**Task brief**: Below are records to give again exactly; omit each image they contain.

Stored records
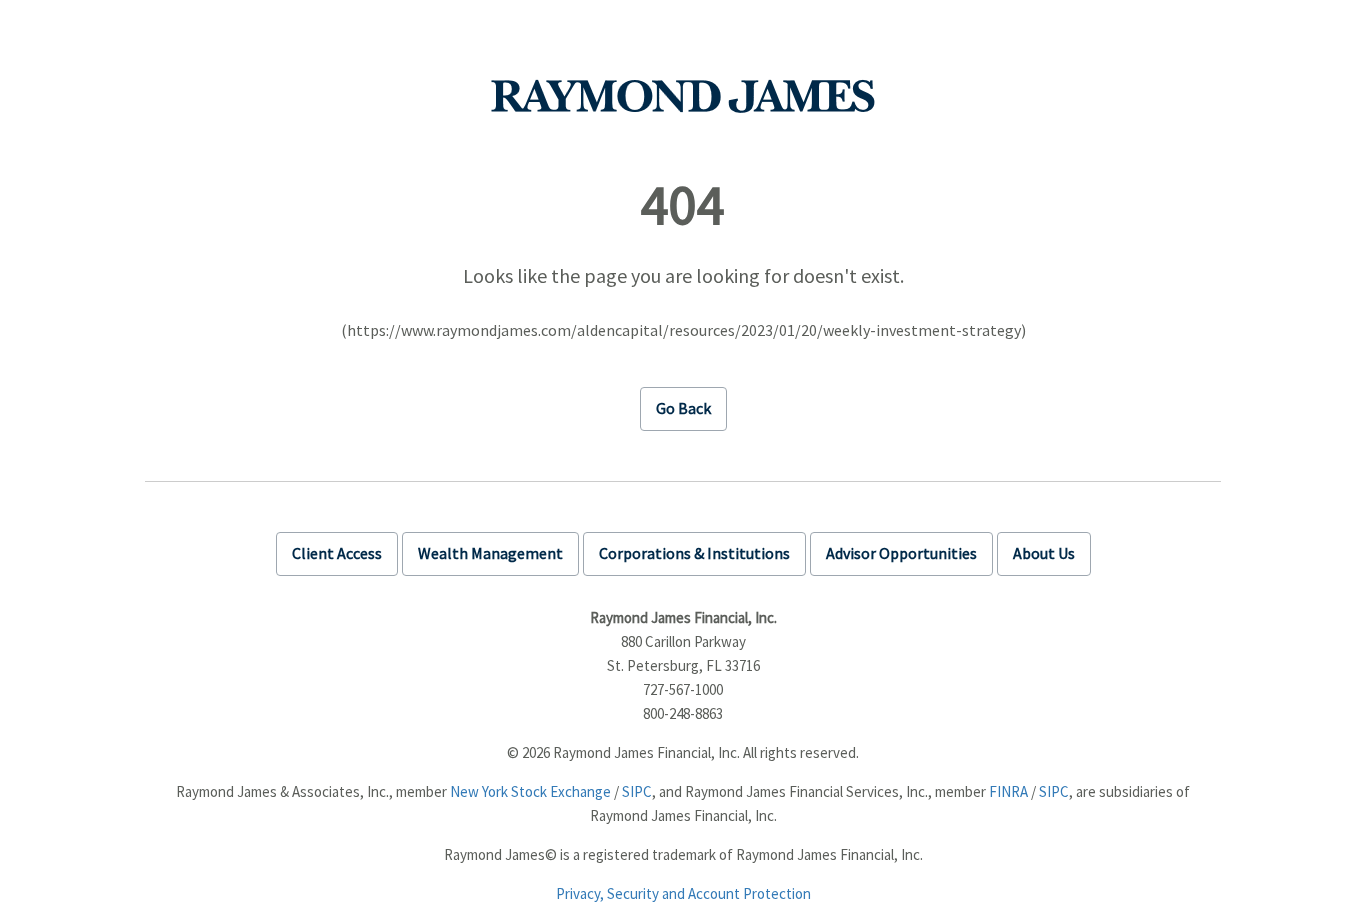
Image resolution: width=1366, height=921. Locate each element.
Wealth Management (490, 553)
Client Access (337, 553)
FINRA (1008, 791)
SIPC (637, 791)
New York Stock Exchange (530, 791)
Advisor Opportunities (901, 553)
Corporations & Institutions (694, 553)
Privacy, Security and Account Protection (683, 893)
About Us (1044, 553)
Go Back (683, 408)
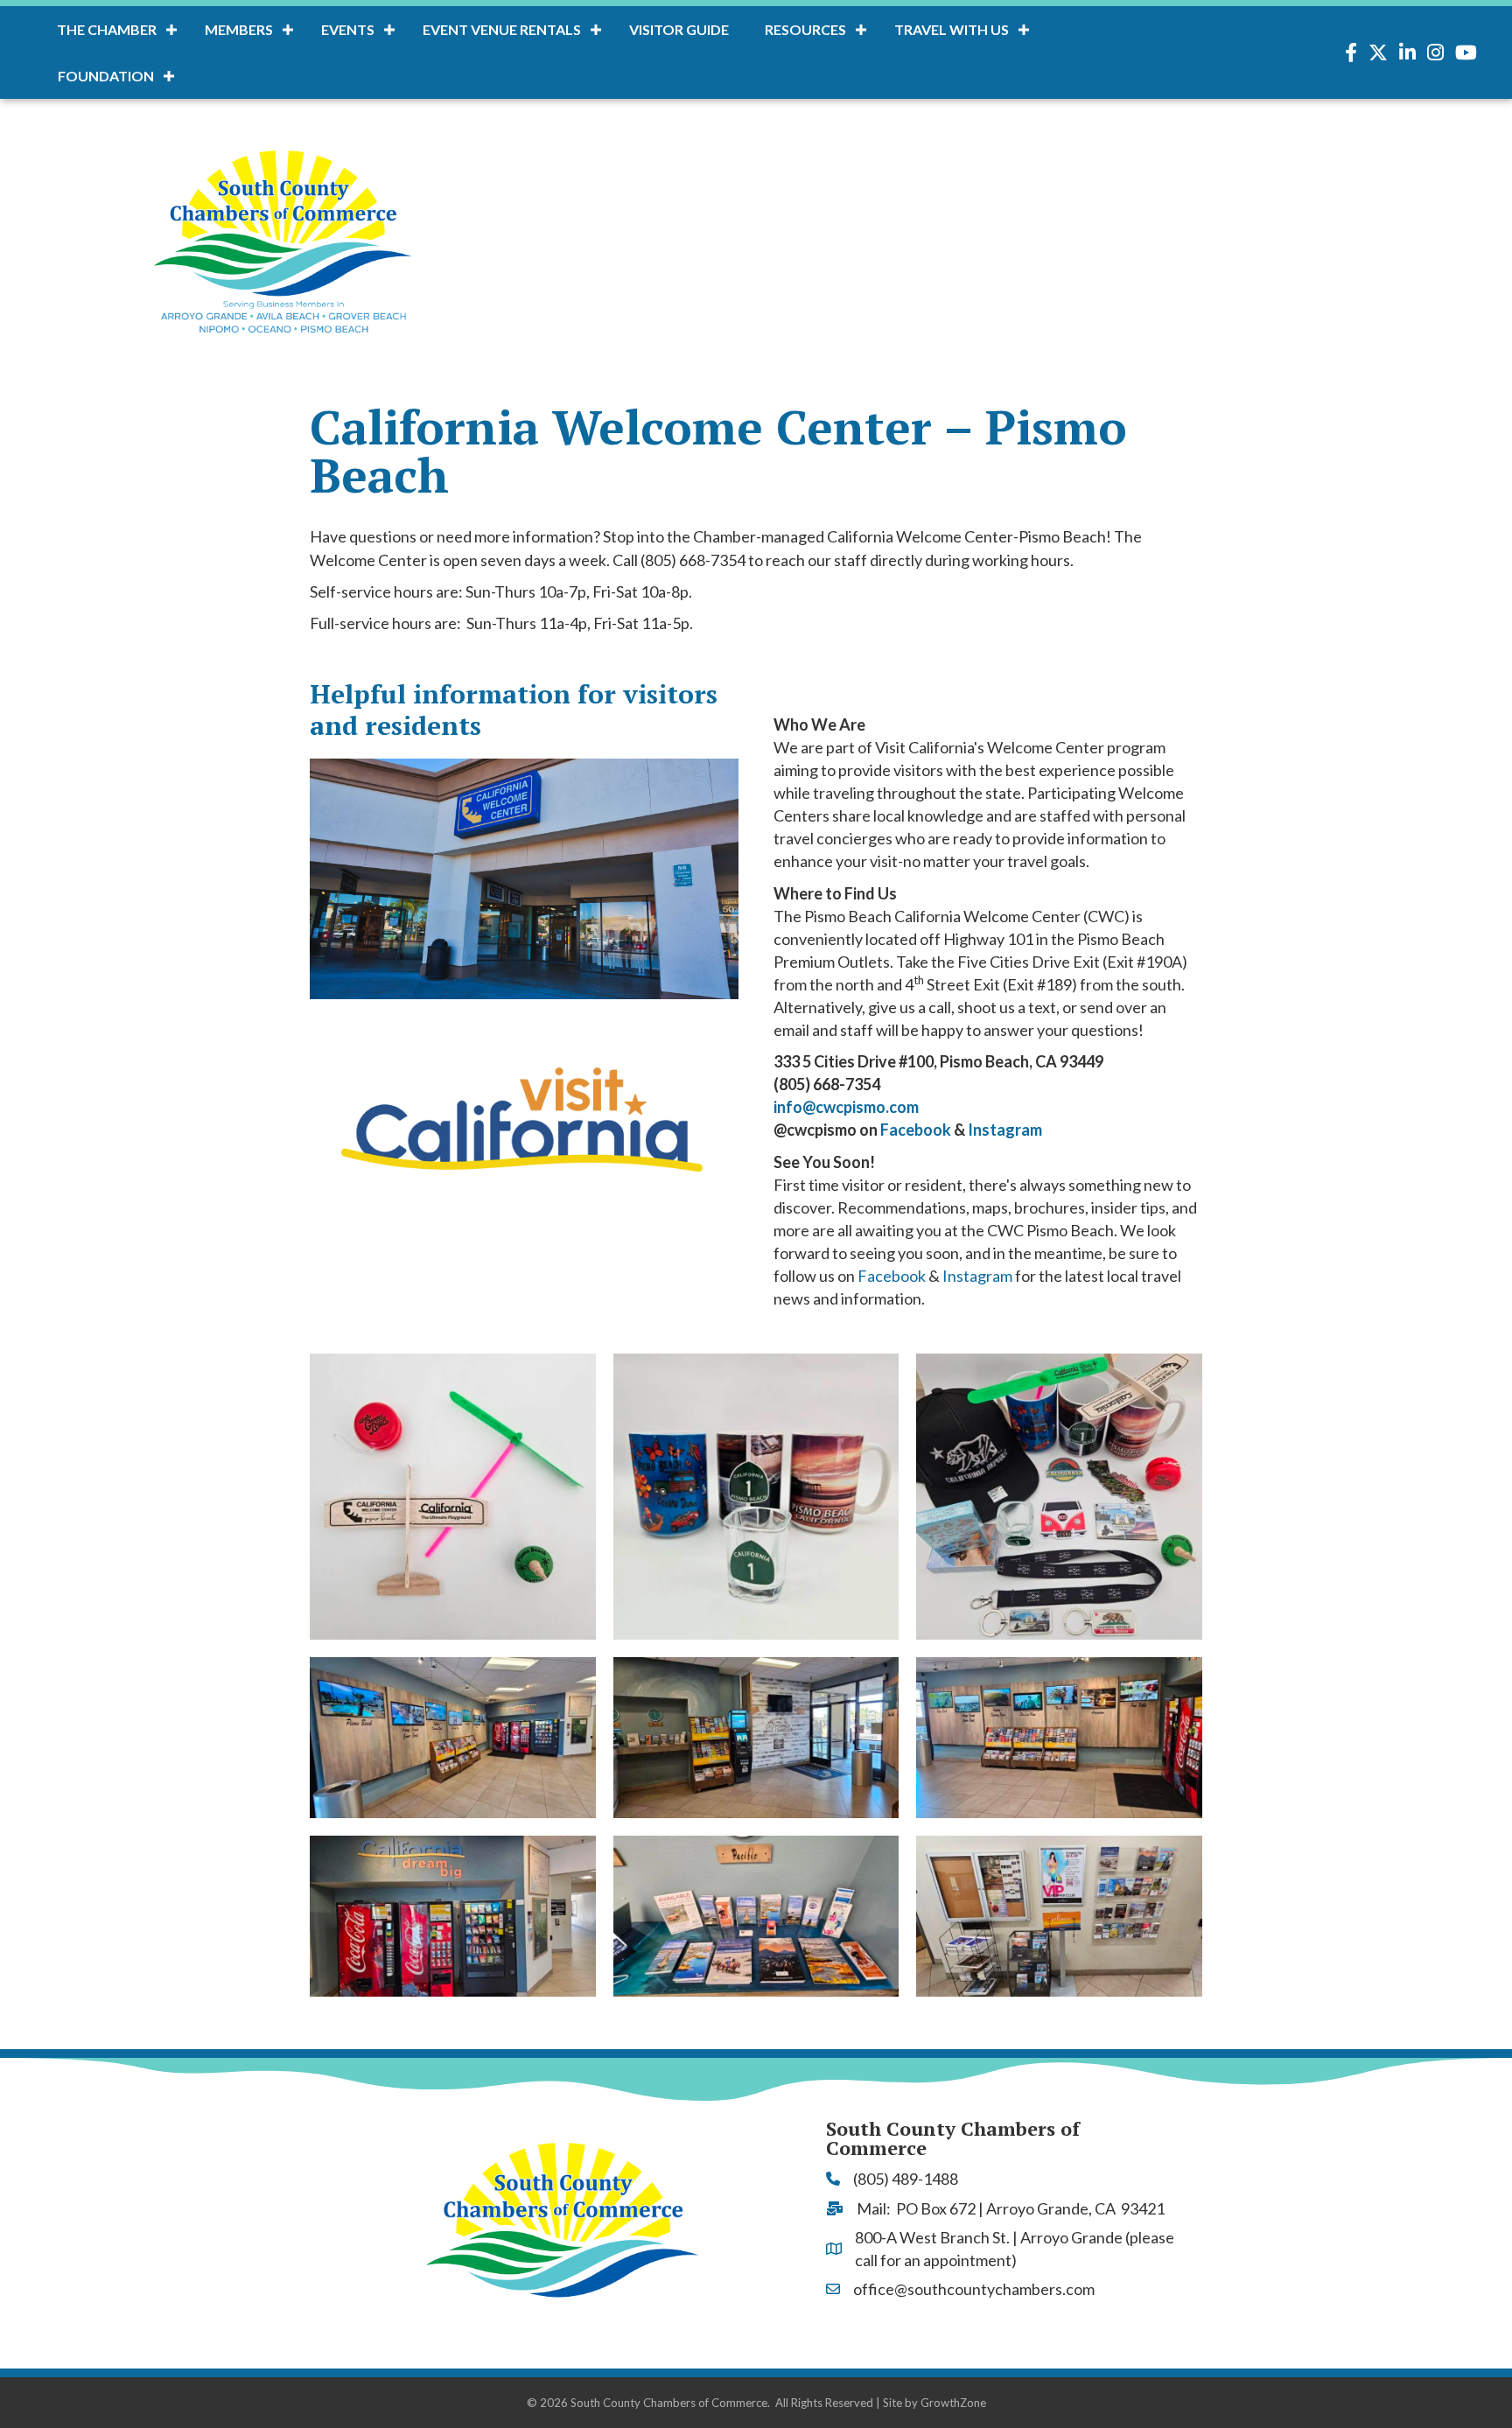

**Task answer**:
Image resolution: width=1366, height=921. Locate each element.
Wealth Management (490, 553)
Client Access (337, 553)
FINRA (1008, 791)
SIPC (637, 791)
New York Stock Exchange (530, 791)
Advisor Opportunities (901, 553)
Corporations & Institutions (694, 553)
Privacy, Security and Account Protection (683, 893)
About Us (1044, 553)
Go Back (683, 408)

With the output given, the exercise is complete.